Penny Preszler, of Phoenix, told the Times that her son, a soldier in Iraq, wished he would be injured so he could come home.

"There was no pride left in his voice, just this robotic sense of despair," she said.

Given stories like these, it's not surprising that organizations representing disaffected members of the military are growing. According to the Times, groups like Iraq Veterans Against the War, the Appeal for Redress Project and Military Families Speak Out have all reported a spike in membership.

A New York Times/CBS News poll from May showed that members of the military and their families have a growing sense that the war is going badly -- about two-thirds of those responded compared with about half in 2006. And the portion who said the United States "did the right thing" by invading fell below half, as well.

And yet the president and his supporters continue with the fiction that this war was necessary and that it remains winnable. President Bush talks about not legislating defeat, while Sen. John McCain (R-Ariz.) talks about the impact of a potential defeat on the American military -- as if these impacts are not already being felt. Desertion figures are up, reports the Times, and recruiting has become more difficult.

"Despite granting more waivers for recruits with criminal backgrounds, offering larger cash bonuses, loosening age and weight restrictions, and accepting more high school dropouts, the Army said it had missed its recruiting targets in May and June," the Times wrote on July 15.

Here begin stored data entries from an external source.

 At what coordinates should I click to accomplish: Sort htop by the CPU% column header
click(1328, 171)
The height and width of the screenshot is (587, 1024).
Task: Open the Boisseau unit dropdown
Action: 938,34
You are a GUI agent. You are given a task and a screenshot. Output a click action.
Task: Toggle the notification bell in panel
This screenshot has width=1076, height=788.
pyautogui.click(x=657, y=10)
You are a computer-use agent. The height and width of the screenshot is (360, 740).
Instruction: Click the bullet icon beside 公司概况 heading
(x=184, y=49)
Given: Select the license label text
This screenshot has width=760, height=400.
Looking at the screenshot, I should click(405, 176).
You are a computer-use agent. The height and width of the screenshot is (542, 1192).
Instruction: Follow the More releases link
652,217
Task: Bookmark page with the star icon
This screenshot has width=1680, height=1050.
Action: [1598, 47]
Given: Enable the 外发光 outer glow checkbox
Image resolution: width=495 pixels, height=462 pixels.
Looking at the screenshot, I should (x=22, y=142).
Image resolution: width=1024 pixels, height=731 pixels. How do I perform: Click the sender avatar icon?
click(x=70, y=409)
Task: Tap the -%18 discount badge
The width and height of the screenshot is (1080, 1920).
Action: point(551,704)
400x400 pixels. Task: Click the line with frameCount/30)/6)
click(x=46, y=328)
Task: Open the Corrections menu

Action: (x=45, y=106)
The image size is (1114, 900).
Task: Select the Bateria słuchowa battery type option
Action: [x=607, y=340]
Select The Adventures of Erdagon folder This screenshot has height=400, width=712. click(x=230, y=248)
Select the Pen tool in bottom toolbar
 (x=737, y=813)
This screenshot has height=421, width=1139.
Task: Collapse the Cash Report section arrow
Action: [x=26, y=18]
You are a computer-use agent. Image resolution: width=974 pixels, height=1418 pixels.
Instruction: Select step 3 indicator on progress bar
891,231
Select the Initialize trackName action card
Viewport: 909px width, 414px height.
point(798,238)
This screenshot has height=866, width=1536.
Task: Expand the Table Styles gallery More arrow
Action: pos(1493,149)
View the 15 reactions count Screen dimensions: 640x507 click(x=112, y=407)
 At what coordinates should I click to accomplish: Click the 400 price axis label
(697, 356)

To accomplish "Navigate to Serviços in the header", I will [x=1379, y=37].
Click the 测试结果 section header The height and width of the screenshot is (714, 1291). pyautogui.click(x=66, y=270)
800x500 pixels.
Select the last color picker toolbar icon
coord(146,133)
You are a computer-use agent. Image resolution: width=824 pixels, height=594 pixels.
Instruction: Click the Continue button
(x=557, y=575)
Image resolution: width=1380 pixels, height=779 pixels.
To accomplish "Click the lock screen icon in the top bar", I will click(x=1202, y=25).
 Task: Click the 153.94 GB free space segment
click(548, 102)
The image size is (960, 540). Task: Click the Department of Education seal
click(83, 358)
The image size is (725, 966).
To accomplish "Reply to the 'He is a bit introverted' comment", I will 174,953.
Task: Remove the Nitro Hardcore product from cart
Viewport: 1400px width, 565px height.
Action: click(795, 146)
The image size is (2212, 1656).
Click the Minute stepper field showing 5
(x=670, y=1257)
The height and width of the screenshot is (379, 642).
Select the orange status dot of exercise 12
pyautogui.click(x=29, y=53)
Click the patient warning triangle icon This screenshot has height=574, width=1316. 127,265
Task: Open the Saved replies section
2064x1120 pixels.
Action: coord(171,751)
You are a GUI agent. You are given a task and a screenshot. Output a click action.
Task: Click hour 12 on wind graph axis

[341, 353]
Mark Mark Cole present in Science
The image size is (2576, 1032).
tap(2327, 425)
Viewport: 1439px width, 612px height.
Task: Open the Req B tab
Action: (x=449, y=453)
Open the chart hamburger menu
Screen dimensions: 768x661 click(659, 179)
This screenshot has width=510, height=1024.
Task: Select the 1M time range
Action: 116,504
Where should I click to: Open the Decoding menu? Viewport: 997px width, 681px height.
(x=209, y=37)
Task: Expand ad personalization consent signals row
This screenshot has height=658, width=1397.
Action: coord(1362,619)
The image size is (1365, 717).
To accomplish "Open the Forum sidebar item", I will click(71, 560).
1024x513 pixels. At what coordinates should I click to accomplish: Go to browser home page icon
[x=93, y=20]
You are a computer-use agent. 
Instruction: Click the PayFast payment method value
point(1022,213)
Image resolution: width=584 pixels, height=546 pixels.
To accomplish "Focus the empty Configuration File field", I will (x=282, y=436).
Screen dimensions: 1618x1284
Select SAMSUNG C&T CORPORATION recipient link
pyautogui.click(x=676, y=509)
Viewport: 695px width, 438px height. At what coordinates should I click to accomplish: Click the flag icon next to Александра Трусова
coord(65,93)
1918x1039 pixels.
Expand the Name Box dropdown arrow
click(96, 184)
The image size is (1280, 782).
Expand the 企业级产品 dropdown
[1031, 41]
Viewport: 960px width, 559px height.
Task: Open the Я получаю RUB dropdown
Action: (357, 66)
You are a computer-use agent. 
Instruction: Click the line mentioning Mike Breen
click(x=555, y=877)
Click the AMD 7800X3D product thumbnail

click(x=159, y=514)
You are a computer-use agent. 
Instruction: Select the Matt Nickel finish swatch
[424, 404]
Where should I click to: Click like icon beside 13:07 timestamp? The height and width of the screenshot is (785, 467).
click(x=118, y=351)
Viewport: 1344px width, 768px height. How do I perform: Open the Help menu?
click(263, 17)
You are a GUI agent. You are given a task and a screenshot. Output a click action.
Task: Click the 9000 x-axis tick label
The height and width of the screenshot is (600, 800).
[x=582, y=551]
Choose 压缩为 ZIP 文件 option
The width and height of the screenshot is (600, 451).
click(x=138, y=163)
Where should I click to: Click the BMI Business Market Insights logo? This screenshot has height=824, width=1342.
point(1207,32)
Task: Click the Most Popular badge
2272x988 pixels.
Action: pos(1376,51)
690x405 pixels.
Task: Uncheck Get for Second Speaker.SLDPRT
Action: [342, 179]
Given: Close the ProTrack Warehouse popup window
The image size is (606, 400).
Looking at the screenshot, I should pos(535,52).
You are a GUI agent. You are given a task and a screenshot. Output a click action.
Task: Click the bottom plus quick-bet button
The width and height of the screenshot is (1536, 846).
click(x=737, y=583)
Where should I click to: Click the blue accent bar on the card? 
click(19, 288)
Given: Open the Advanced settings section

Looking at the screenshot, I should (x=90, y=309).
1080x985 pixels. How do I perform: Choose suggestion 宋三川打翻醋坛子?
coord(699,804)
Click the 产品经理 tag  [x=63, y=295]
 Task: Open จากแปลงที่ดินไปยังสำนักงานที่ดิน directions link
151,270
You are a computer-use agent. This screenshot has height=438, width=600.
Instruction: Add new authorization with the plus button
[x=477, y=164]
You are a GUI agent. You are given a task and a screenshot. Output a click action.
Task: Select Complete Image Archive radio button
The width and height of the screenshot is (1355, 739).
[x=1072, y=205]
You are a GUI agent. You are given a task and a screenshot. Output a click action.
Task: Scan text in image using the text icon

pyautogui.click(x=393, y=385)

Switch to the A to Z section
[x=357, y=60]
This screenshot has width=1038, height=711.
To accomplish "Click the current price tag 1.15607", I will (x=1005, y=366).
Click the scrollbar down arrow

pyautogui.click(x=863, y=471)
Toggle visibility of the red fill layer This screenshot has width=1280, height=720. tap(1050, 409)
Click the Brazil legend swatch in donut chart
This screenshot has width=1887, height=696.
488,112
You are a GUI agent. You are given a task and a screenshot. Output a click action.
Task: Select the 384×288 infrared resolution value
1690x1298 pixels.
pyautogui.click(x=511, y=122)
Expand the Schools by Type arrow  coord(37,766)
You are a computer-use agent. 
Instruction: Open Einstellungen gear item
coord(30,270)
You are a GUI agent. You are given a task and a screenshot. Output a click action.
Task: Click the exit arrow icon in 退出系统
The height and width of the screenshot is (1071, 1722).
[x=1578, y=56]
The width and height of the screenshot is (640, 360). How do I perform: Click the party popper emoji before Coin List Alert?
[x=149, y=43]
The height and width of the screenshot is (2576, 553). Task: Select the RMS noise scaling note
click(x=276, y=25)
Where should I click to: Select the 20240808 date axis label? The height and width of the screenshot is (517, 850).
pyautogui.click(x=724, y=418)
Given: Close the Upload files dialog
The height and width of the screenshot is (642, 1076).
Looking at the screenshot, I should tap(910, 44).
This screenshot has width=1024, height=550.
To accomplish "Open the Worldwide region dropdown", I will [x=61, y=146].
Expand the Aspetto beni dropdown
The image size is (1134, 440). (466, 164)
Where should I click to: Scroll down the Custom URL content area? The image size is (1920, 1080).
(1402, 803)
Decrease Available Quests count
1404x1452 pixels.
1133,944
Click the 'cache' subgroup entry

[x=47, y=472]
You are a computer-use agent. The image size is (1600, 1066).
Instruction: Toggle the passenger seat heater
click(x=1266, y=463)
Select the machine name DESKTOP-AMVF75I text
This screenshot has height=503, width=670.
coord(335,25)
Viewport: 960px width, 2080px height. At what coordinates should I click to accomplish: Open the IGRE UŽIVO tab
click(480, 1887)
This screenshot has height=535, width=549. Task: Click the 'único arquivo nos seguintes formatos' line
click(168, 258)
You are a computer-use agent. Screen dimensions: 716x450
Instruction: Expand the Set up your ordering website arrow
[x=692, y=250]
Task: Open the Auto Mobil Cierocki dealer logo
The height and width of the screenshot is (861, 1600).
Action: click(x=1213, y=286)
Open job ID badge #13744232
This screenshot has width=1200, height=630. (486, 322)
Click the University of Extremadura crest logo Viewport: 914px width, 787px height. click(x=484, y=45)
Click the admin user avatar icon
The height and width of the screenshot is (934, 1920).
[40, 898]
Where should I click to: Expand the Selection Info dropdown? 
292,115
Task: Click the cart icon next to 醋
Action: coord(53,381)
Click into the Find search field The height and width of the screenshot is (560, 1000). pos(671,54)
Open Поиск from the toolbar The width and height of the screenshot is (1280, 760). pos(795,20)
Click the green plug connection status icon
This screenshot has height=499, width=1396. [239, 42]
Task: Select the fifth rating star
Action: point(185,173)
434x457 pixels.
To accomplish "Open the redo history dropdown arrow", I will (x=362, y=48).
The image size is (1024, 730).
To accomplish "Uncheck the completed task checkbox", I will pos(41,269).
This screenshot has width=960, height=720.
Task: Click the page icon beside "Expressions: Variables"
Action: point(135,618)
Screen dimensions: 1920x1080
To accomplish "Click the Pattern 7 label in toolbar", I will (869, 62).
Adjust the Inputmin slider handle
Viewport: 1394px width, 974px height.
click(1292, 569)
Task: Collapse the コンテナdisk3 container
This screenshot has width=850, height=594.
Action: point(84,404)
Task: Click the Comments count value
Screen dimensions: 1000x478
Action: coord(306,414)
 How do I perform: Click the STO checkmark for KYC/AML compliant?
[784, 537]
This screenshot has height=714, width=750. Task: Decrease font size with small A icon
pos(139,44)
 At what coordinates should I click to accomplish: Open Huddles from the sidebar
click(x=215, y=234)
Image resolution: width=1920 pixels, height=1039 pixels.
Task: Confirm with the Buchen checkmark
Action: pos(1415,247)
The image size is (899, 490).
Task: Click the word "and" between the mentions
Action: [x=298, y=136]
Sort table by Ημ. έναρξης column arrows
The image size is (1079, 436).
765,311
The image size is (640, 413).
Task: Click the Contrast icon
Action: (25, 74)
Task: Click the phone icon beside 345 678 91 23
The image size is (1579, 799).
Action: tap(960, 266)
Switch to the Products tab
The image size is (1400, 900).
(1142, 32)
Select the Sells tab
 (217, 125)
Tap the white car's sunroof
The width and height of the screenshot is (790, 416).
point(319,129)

The president has responded by shifting deadlines and rewriting the war's rationale, making it clear that the president is prepared to remain in Iraq no matter what.

As Frank Rich pointed out in his July 15 op-ed in the Times, White House Press Secretary Tony Snow transformed a surge announced in January and that began in February into something "brand-new" by offering new stories. Snow told a network morning show in early July that the United States was just "at the starting line," Rich said, a fiction meant to obscure the fact that little progress is being made in Iraq.

"Mr. Snow's television hosts were not so rude as to point out that the Pentagon had previously designated Feb. 14 as the starting line of the surge's first operation, and had also said that its March report on Iraq should be used as the 'baseline from which to measure future progress.' That was then, and this is now. The Baghdad clock has been reset. July is the new February."

September is the new target date, of course, the point in time when we are supposed to get a meaningful progress report and everyone says they will be ready to make some honest decisions. But September, to paraphrase Rich, is likely to be little more than the new February as the president and his minions rewrite their fictions to fit the latest facts on the ground.

The American public knows better, knows, as Bill Moyers said on his July 13 Bill Moyers Journal, the war "is killing us now, body and soul."